Graduated from Virginia Tech University
Married to Victoria Franklin and is the father of two children: Gayle and Jason Franklin.
Played by Ed Quinn

President Hugh Frankling
 President in: The Whole Truth by John Ehrlichman
 Refuses to resign after a scandal

President D. Nolan Fraser
 President in: The Venus Belt by L. Neil Smith
 As the mayor of Denver, his platform is to restore the personal liberties seen in The Probability Broach.
 Party: Propertarian

President Edgar Frazier
 President in: Seven Days in May by Fletcher Knebel and Charles W. Bailey, Jr. (1962 novel)
 Serves after President Kennedy, and is elected in 1968
 During his term the Soviet Union invades Iran, which leads to the Iranian War between the US and the Soviets, and the division of Iran between a Communist North and a Free South.
 Loses the 1972 election to Ohio Governor Jordan Lyman largely because of the outcome of the Iranian War.
 Party: Republican

President Ferris F. Fremont
 President in: Radio Free Albemuth
 Fremont is a paranoid man who turns the U.S. into a Stalinesque police state to crush a nonexistent conspiracy.
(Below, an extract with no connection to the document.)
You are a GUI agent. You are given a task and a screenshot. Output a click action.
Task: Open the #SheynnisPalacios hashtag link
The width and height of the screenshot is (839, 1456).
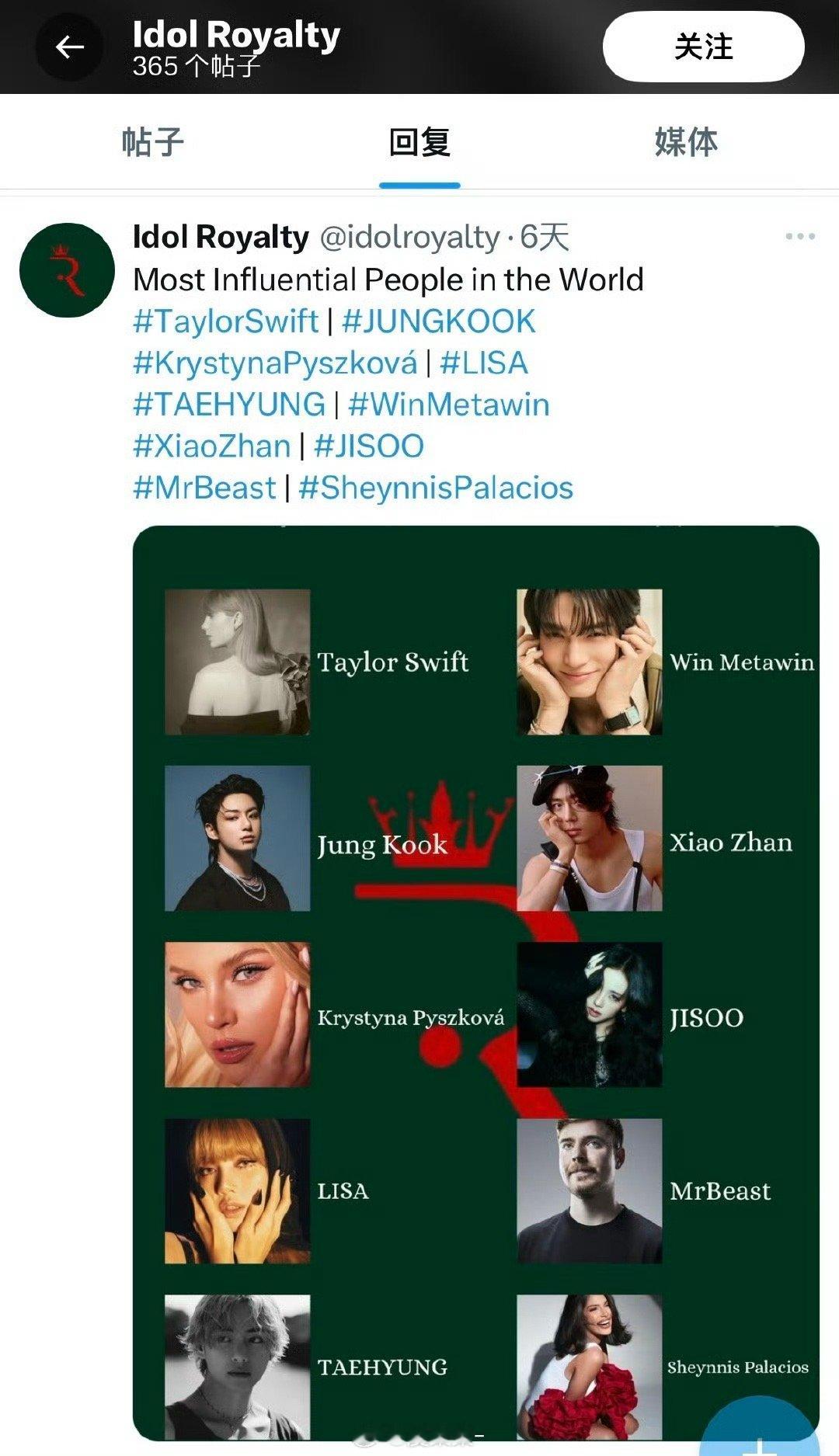pos(436,488)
President Max Frost (Max Jacob Flatow Jr)
 President in: Wild in the Streets
 Played by: Christopher Jones
 Popular rock star who gets minimum age for President reduced to 20 and voting age to 14 by spiking Congress's water with LSD.
 Wins presidency and interns all "oldsters" in concentration camps

President Truman Theodore Fruitty
 President in: Mr. Show with Bob and David
 Played by: Jay Johnston
 The eleventy-twelfth President
 Causes a major scandal by farting

President Annemarie Fucillo
 President in Net Force: Dark Web by Jerome Preisler, based on an idea of Tom Clancy and Steve Pieczenik
 First female US President
 amidst an increasing threat by cyber warfare to the national security, Fucillo forms the Net Force, a new elite security agency to combat terror attacks from the dark web

President Fuller
 President in: Schrödinger's Cat trilogy
 One of many presidents in the series
Resigns from office after he finds the irrelevancy of his position

President Funny Valentine
President in: "Steel Ball Run" (JoJo's Bizarre Adventure)
23rd president in an alternate timeline of the United States
Seeks to gather the corpse pieces of Jesus Christ to advance the interests of the United States

President FXJKHR
 President in: Futurama
 He is the 60th President (of either Earth or the United States)
 He is an alien.
 Details of his presidency are unknown, though a monument resembling the Lincoln Memorial depicts him sitting atop a throne of skulls and eating a human.